For the vast majority of parents, more involvement would be better.
To the parent who was bitching out his 16 year old kid, and acting like his life is over because he only scored a 29 on the ACT, I would like to see you take it right now and score better. Perhaps he can improve, but that is a very good score. Screaming is not the right approach.
To the parent who thinks his son is in geometry because her homework had to do with “completing the square,” that is algebra.
To the parent who described her son as a “math genius” and then explained that he is starting high school in the fall and he has “already finished pre-algebra,” he actually isn’t a math genius.
To the parent of a high school senior who wanted to know what their son needs to “start doing” to get into an Ivy League school, it is way too late now if he hasn’t been doing the right things up to this point.
For every helicopter parent there are dozens of parents with little or no idea about what is going on at their kids school, who never look at the homework, who don’t attend conferences, and who have no idea what it would take to get into a good top 100 college, say Michigan State (Go Green!).
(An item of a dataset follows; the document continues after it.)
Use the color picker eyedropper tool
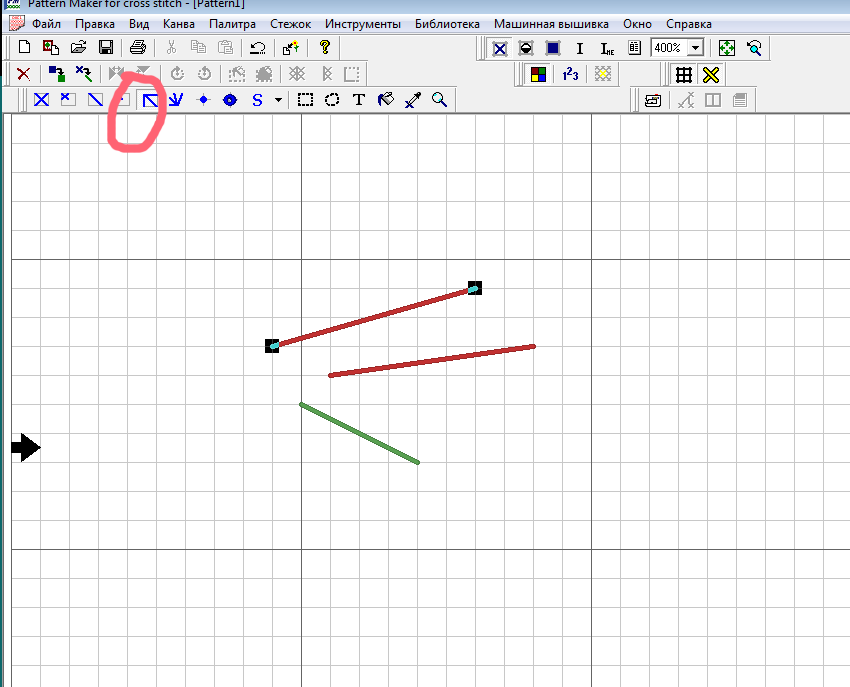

I am just talking about a solid University, not the esoteric fun house world of top 20 admissions.
The real crisis has always been and continues to be parents who are too uninvolved and uninformed about their kids education. The helicopter parents and tiger parents may provide an occasional entertaining side show, but they are not the big problem. If the average parent would just spend one hour per week to be informed about their kids academics, it would make a huge difference. Write an email to the teacher, attend a conference, look at their homework, if your student has to read “To Kill a Mockingbird”, then you read it too and talk with them about it. Take just a little time to be informed about what they are doing and learning.